• **Extrait choisi**
Tout d’abord, l’article 32 EA investit chaque État membre du droit d’introduire une demande à l’effet de réviser ou de compléter les normes de base fixées en vertu des articles 30 EA et 31 EA, demande que la Commission a, en pareil cas, l’obligation d’instruire.

133

Ensuite, aux termes de l’article 142 EA, chacun des États membres peut saisir la Cour s’il estime qu’un autre État membre a manqué à l’une des obligations qui lui incombent en vertu du traité CEEA. Dans la situation d’urgence décrite à l’article 38 EA, une telle saisine peut même intervenir immédiatement.

134

Enfin, les articles 145 EA à 149 EA prévoient, à l’instar des dispositions correspondantes du traité CE, des mécanismes de contrôle juridictionnel concernant tant la légalité des actes du Conseil ou de la Commission que les cas où une telle institution s’abstient de statuer en violation du traité CEEA.

135

Dans ces conditions, il y a lieu de constater que, dès lors qu’un État membre a édicté une disposition interne qui, tel l’article 364 a de l’ABGB, empêche, ainsi que l’expose la juridiction de renvoi, d’intenter une action en cessation de nuisances lorsque le trouble ou le risque de trouble allégué provient d’une installation industrielle bénéficiant d’une autorisation administrative, ledit État membre ne saurait exclure en principe du champ d’application d’une telle disposition les autorisations délivrées à des installations nucléaires situées dans d’autres États membres en prétendant justifier une telle exclusion par un souci de protéger la vie, la santé publique, l’environnement ou le droit de propriété.

• **Données enregistrées**
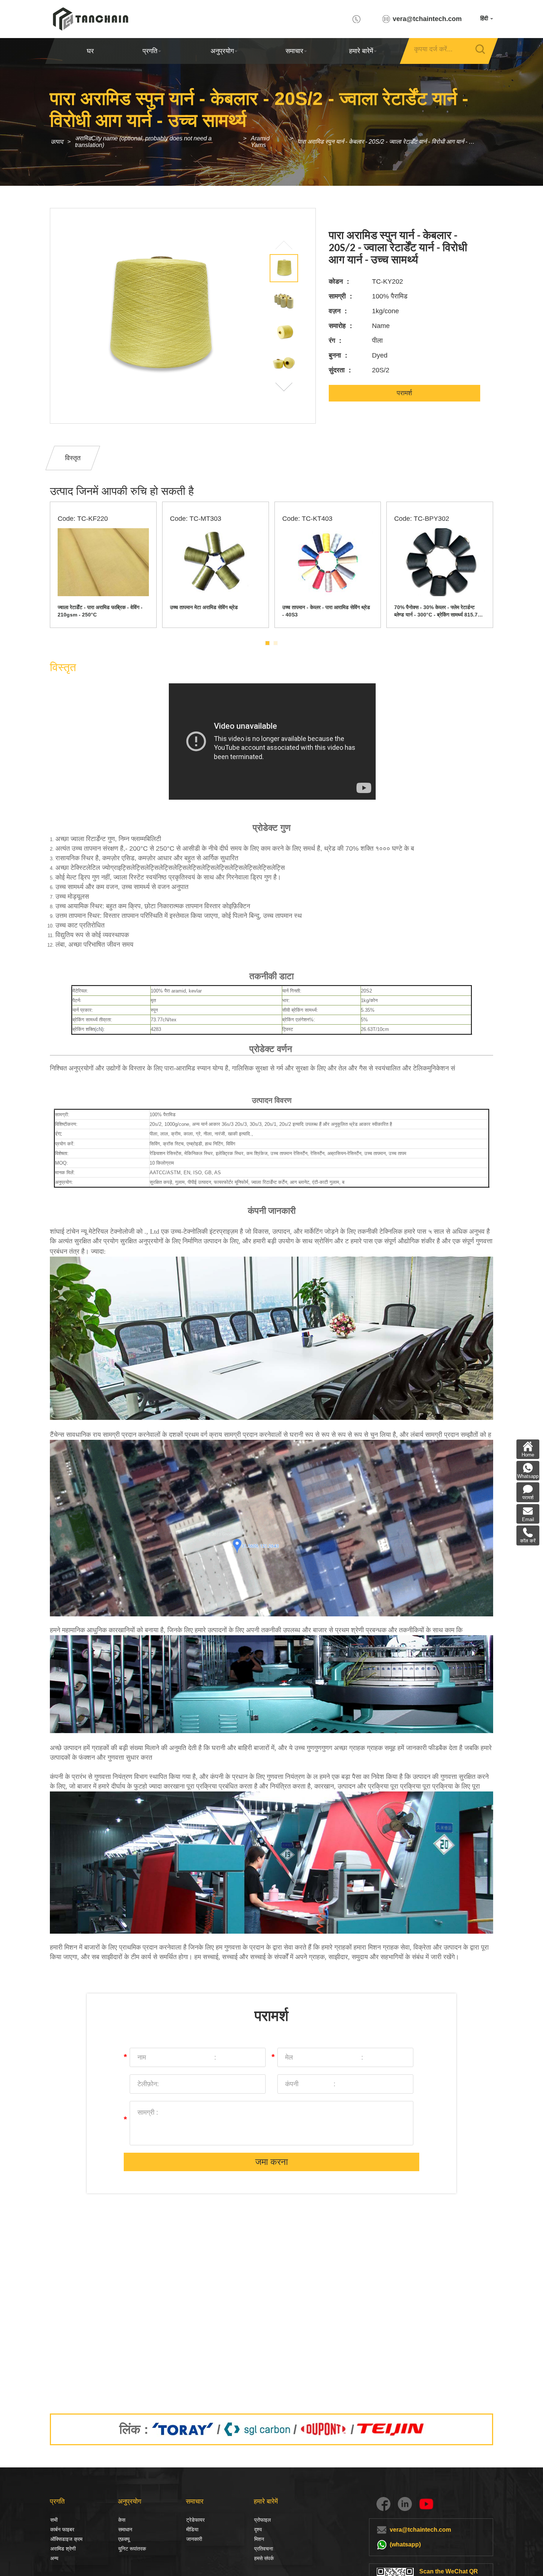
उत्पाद (57, 142)
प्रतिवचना (263, 2549)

• **Série d'exercices**
a – Reproduisez fidèlement le passage de l'extrait sur le traité CEEA qui commence à « Tout d’abord, l’article 32 » et s'achève à « même intervenir immédiatement. ».
b – Répondez aux questions suivantes d'après l'extrait sur le traité CEEA.
(i) Quelles normes de base l'article 32 EA permet-il à chaque État membre de faire réviser ou compléter ?
(ii) Quel article décrit la situation d'urgence dans laquelle la Cour peut être saisie immédiatement ?
(iii) Quels articles prévoient des mécanismes de contrôle juridictionnel ?
c – Reprenez l'extrait sur le traité CEEA après sa dernière phrase et poursuivez-le.
La liste forme un matériau distinct de l'extrait sur le traité CEEA.

• **Réponses à l'exercice**
a –
Tout d’abord, l’article 32 EA investit chaque État membre du droit d’introduire une demande à l’effet de réviser ou de compléter les normes de base fixées en vertu des articles 30 EA et 31 EA, demande que la Commission a, en pareil cas, l’obligation d’instruire.

133

Ensuite, aux termes de l’article 142 EA, chacun des États membres peut saisir la Cour s’il estime qu’un autre État membre a manqué à l’une des obligations qui lui incombent en vertu du traité CEEA. Dans la situation d’urgence décrite à l’article 38 EA, une telle saisine peut même intervenir immédiatement.

b –
(i) Les normes de base fixées en vertu des articles 30 EA et 31 EA.
(ii) L'article 38 EA.
(iii) Les articles 145 EA à 149 EA.

c –
136

En effet, une telle exclusion fait totalement abstraction du fait que le cadre normatif communautaire tel que décrit aux points 111 à 134 du présent arrêt et dans lequel s’inscrivent partiellement de telles autorisations contribue précisément de manière essentielle à assurer une telle protection. Aussi ladite exclusion ne saurait-elle être qualifiée de nécessaire auxdites fins de protection ni, partant, être considérée comme satisfaisant à l’exigence de proportionnalité.

Sur l’obligation d’interpréter le droit national d’une manière qui soit propre à assurer la conformité de celui-ci avec le droit communautaire

137

Ainsi qu’il ressort notamment des première question, sous f), deuxième question, sous f), troisième question, sous d), et quatrième question, sous c), la juridiction de renvoi s’interroge également sur les conséquences susceptibles de découler d’une éventuelle non-conformité avec le droit communautaire de l’interprétation actuellement retenue par les juridictions nationales à propos de la réglementation en cause au principal.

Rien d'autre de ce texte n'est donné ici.